• **Task to complete**
The result should be every line in the data below that carries the string "agent".

• • • • • • •

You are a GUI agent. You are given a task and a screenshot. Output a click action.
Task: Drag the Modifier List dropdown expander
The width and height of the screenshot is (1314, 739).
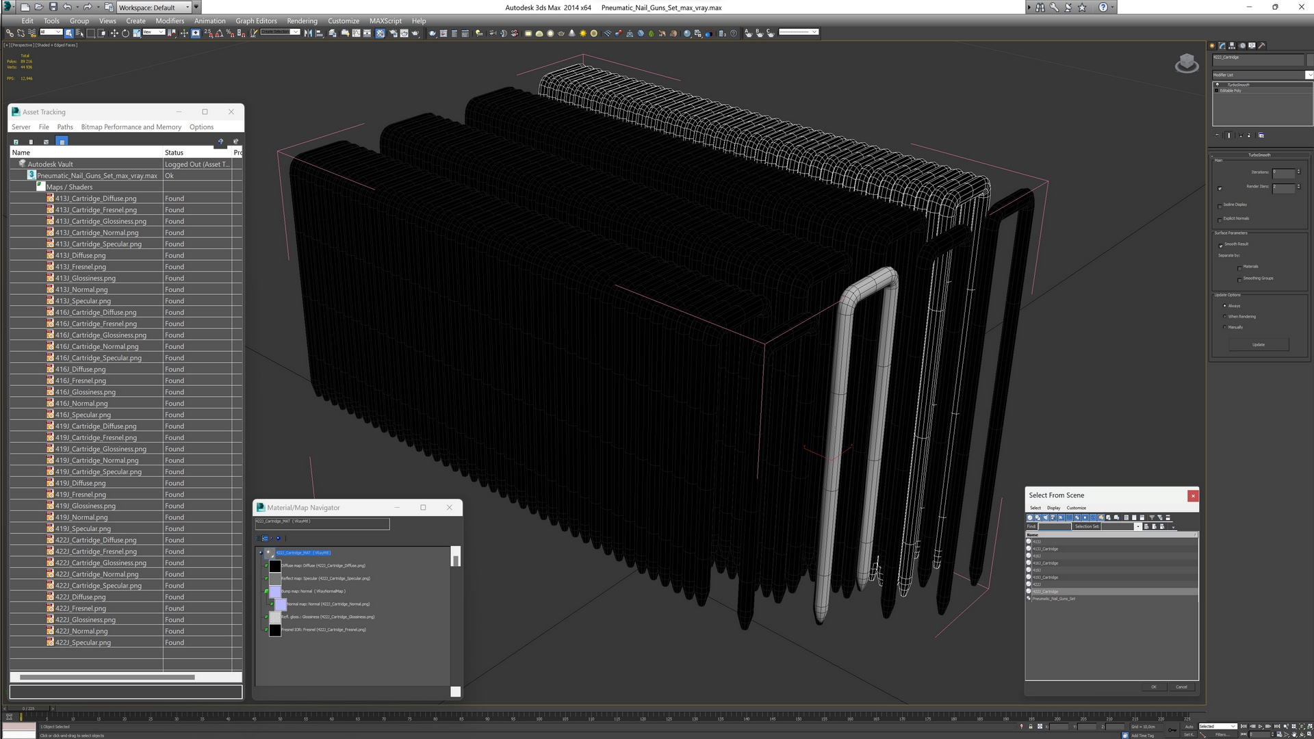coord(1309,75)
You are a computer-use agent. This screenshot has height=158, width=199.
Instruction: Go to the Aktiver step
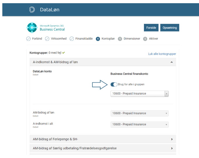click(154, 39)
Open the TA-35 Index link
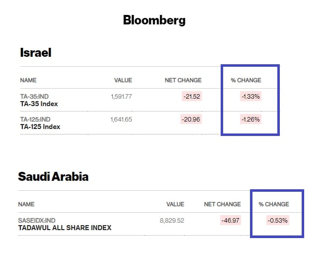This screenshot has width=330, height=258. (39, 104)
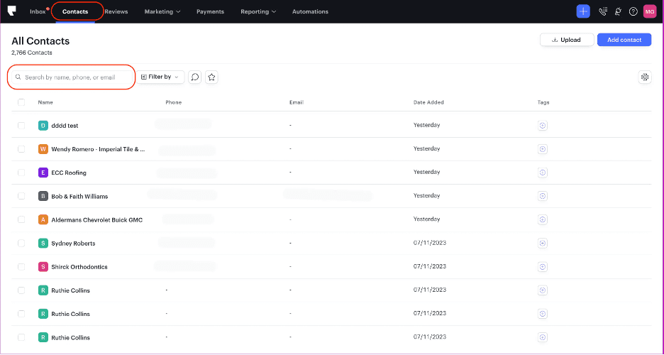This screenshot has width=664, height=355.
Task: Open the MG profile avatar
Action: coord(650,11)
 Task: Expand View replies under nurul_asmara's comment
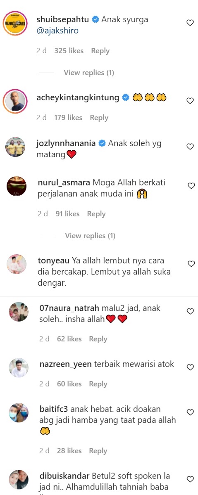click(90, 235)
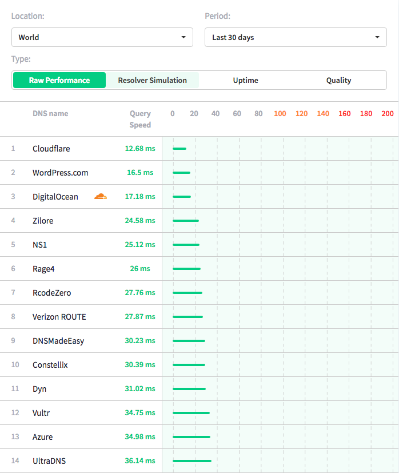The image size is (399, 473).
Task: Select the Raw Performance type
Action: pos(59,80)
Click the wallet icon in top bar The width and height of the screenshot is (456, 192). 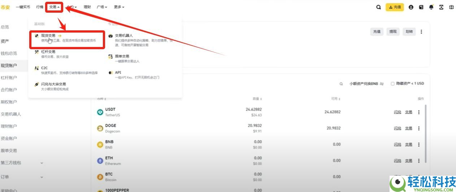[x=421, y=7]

• • • • • • •

• **Result for this task**
You are a GUI agent. You are given a task and a screenshot. Output a click action.
You are a computer-use agent. This screenshot has height=158, width=199.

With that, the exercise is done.